» **Assignment**:
Look through the records, and whenever a line includes the word "computer", copy it.

Start of Block

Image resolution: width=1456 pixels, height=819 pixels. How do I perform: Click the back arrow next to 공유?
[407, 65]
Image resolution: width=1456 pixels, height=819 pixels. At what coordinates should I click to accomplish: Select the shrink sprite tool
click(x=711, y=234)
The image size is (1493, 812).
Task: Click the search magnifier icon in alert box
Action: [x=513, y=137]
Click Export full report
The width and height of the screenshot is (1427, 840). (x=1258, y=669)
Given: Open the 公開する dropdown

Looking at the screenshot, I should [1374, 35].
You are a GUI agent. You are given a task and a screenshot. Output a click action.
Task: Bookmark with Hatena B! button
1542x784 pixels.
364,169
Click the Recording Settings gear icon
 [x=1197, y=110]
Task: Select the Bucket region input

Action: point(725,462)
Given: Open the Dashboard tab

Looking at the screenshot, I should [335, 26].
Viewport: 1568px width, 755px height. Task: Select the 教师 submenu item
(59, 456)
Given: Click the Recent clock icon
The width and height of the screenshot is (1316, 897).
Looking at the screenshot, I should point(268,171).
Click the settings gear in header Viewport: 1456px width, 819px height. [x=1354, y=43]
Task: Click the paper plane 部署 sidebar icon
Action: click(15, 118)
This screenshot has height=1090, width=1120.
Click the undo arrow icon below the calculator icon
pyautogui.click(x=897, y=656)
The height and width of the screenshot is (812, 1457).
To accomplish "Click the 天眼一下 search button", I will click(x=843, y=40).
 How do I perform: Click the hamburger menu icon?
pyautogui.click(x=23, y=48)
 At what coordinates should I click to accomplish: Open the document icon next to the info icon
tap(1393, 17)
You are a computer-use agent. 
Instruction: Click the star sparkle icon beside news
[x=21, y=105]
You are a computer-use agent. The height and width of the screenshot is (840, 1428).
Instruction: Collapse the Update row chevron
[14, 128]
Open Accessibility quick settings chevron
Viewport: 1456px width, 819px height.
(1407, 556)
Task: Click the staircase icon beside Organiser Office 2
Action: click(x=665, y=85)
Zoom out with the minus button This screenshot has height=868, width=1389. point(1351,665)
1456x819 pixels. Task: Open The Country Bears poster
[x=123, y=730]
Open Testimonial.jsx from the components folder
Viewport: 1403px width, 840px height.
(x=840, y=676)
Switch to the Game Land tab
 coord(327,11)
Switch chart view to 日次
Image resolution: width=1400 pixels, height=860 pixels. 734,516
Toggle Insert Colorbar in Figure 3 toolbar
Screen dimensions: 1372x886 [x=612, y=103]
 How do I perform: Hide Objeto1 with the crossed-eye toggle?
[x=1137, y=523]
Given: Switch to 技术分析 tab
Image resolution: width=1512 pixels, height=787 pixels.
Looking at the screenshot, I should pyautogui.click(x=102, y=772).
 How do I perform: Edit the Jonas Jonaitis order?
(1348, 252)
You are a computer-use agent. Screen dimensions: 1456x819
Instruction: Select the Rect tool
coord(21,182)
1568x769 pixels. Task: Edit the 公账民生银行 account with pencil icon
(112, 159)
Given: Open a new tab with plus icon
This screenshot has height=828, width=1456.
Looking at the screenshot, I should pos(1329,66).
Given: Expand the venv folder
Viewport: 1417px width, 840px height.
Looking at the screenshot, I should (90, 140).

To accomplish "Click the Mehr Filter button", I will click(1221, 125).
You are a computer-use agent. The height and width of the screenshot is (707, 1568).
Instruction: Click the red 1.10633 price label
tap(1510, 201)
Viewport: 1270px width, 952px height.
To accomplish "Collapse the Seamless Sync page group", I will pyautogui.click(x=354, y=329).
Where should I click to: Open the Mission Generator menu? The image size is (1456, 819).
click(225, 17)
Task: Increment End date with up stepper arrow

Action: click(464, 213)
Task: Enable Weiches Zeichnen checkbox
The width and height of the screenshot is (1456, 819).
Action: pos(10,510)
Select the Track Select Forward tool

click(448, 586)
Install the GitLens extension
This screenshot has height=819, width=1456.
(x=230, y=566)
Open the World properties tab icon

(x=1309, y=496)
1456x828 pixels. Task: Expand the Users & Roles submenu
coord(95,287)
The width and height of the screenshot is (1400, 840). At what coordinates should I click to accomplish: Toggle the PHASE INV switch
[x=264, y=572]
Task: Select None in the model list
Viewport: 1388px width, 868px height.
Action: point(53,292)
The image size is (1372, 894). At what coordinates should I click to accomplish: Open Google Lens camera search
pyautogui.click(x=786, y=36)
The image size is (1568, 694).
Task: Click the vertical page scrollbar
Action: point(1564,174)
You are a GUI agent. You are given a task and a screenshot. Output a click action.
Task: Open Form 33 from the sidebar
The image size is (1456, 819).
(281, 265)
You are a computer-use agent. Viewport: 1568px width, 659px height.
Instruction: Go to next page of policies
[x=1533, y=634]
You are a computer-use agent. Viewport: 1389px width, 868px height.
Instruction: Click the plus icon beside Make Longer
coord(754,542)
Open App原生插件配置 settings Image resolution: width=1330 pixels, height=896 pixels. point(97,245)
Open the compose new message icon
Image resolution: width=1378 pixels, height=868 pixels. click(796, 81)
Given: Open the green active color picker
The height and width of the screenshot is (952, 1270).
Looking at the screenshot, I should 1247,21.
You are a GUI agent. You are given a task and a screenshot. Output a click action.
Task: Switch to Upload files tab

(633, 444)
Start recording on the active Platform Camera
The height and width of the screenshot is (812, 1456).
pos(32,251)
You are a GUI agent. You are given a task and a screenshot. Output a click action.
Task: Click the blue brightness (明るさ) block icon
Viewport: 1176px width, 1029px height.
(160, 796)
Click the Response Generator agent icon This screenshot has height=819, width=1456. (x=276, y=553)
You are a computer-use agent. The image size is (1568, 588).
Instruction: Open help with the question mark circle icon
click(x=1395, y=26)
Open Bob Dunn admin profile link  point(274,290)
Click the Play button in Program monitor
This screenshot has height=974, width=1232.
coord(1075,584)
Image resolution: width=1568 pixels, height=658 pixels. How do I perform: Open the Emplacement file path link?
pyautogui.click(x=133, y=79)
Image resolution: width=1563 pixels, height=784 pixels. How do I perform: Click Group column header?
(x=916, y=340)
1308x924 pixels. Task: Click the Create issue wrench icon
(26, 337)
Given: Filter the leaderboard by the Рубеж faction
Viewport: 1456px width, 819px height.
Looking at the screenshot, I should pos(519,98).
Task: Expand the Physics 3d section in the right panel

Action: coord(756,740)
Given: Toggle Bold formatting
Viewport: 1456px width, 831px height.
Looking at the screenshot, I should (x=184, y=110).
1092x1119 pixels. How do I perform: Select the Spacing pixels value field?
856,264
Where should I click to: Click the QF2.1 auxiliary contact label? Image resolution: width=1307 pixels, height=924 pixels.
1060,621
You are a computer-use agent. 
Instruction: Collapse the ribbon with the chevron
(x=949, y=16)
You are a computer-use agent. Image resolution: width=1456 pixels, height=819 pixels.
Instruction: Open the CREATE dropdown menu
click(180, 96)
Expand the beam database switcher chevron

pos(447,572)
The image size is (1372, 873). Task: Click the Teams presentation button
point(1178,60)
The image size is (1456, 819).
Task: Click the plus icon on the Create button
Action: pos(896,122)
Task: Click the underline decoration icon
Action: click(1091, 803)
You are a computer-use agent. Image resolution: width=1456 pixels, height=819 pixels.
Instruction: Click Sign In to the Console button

End of Block

» **Answer space**:
You are a computer-use agent. 
You are a computer-use agent. The height and width of the screenshot is (840, 1428).
You are a computer-use agent. Screen dimensions: 1456x819
You are a computer-use agent. The height and width of the screenshot is (707, 1568).
You are a computer-use agent. Viewport: 1568px width, 659px height.
You are a computer-use agent. Viewport: 1389px width, 868px height.
You are a computer-use agent. The image size is (1568, 588).
You are a computer-use agent. 
You are a computer-use agent. Image resolution: width=1456 pixels, height=819 pixels.
You are a computer-use agent. Image resolution: width=1456 pixels, height=819 pixels.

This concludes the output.